◆ TASKS AND EXERCISES
- 1) According to the notebook on evaluating pre-trained word embeddings, what is evaluation of word embeddings on downstream tasks called?
- 2) Lay out the entries from the line with "Given: Expand the" through the last line of the entries as a Markdown table with columns Row and Line, skipping blank lines. Leave the pictures out.

◆ EXTRACT PROVIDED
_____
Evaluating Pre-trained Word Embeddings¶
Word embeddings can be evaluated on intrinsic and extrinsic tasks.
gluonnlp
facilitates the work with both of them by providing common
datasets and helpful abstractions. In this notebook we show how to
evaluate embeddings on the intrinsic similarity and analogy tasks.
The used GloVe and fastText word embeddings in this tutorial are from the following sources:
- GloVe project website:https://nlp.stanford.edu/projects/glove/
- fastText project website:https://fasttext.cc/
Let us first import the following packages.
In [1]:
import warnings
warnings.filterwarnings('ignore')
import mxnet as mx
import gluonnlp as nlp
Intrinsic evaluation¶
While word embeddings are in industry mainly interesting for their use in improving performance in downstream tasks, direct evaluation on those tasks may be expensive and infeasible while experimenting with a large number of embeddings. Evaluation of word embeddings on such downstream tasks is called extrinsic evaluation.
Intrinsic evaluation tasks on the contrary aim to judge the quality of word embeddings directly.
Word Similarity and Relatedness Task¶
Word embeddings should capture the relationsship between words in natural language. In the Word Similarity and Relatedness Task word embeddings are evaluated by comparing word similarity scores computed from a pair of words with human labels for the similarity or relatedness of the pair.
_____
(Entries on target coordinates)
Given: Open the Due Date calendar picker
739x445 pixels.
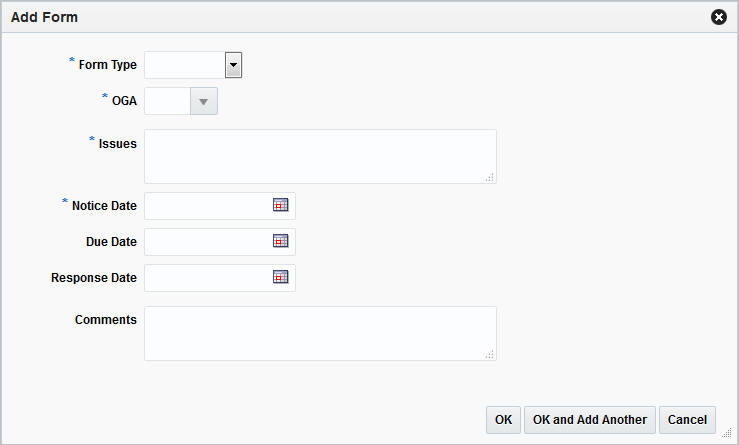Looking at the screenshot, I should (281, 241).
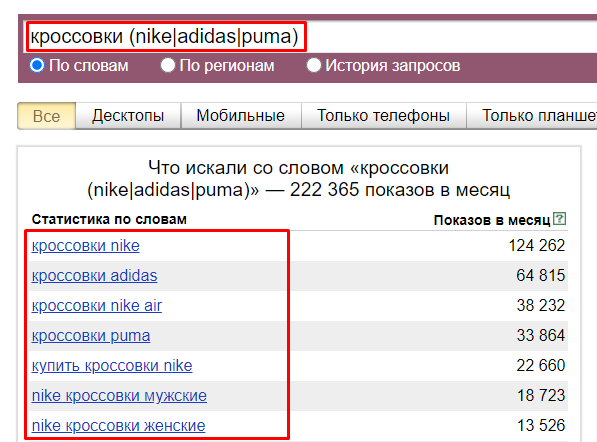Click the search query input field
The height and width of the screenshot is (442, 597).
(x=310, y=37)
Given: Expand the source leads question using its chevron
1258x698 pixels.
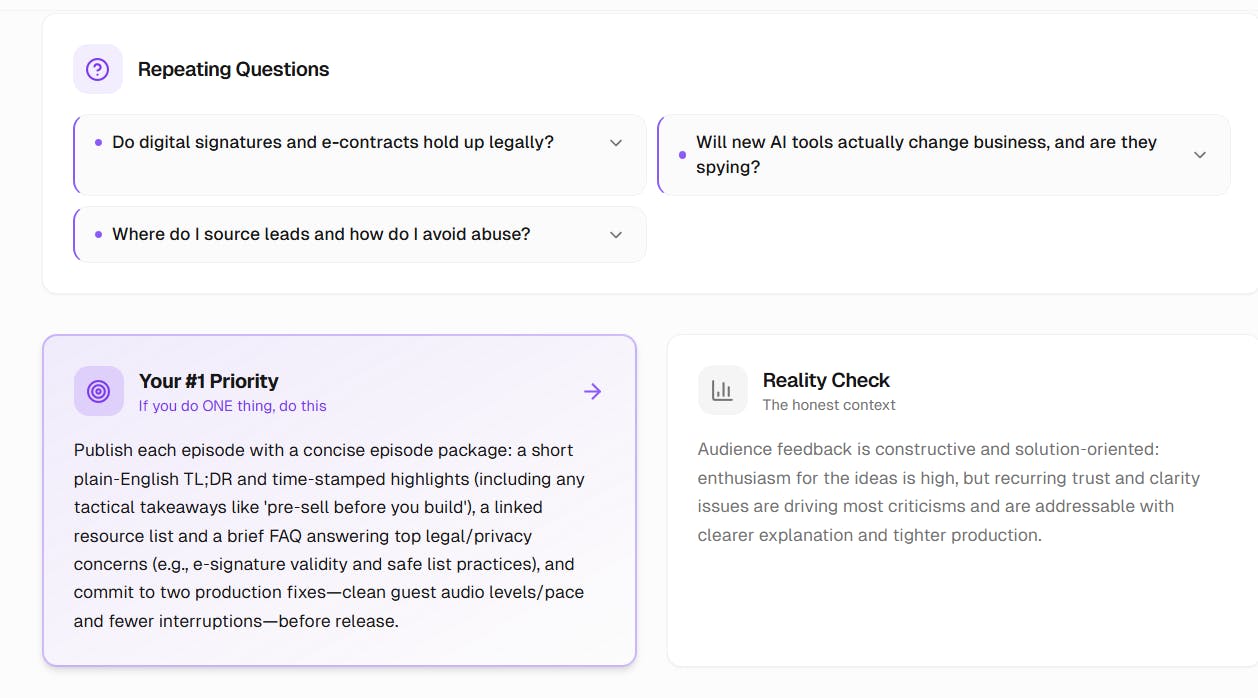Looking at the screenshot, I should 616,235.

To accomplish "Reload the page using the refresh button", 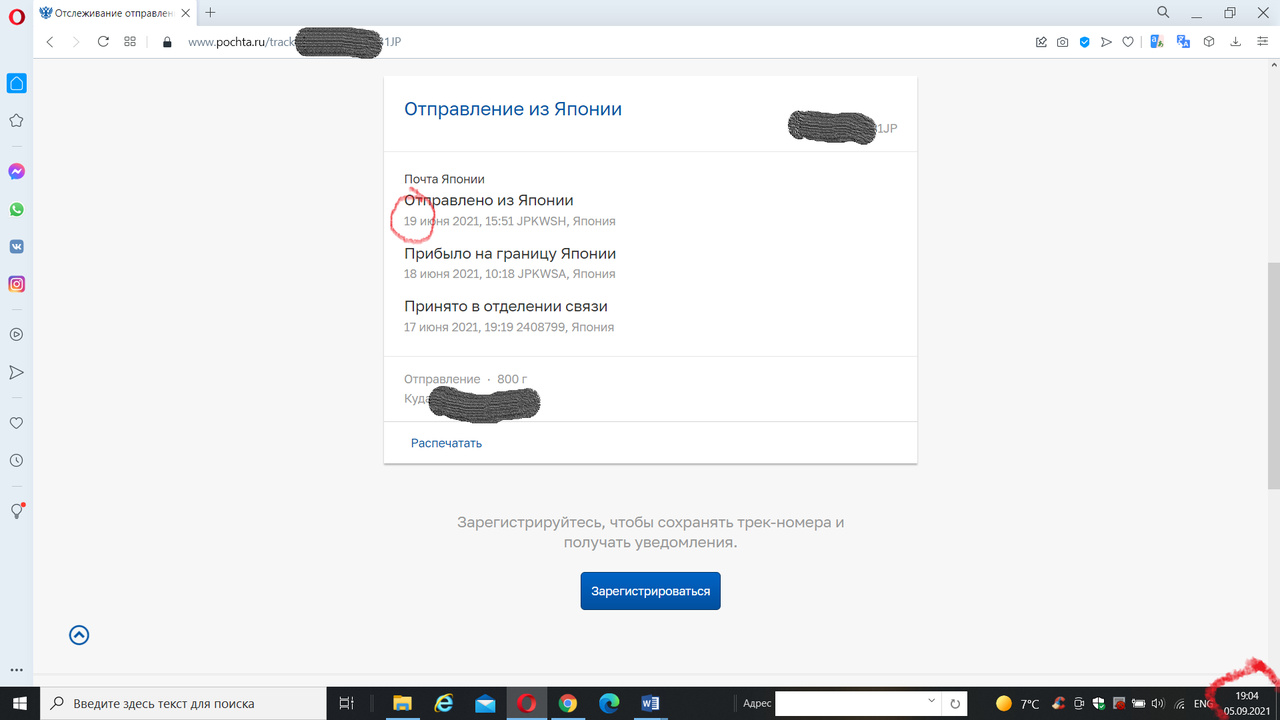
_____
◆ PER-TASK ANSWERS
- 1) Extrinsic evaluation.

- 2)
| Row | Line |
|---|---|
| 1 | Given: Expand the source leads question using its chevron |
| 2 | 1258x698 pixels. |
| 3 | Looking at the screenshot, I should 616,235. |
| 4 | To accomplish "Reload the page using the refresh button",  |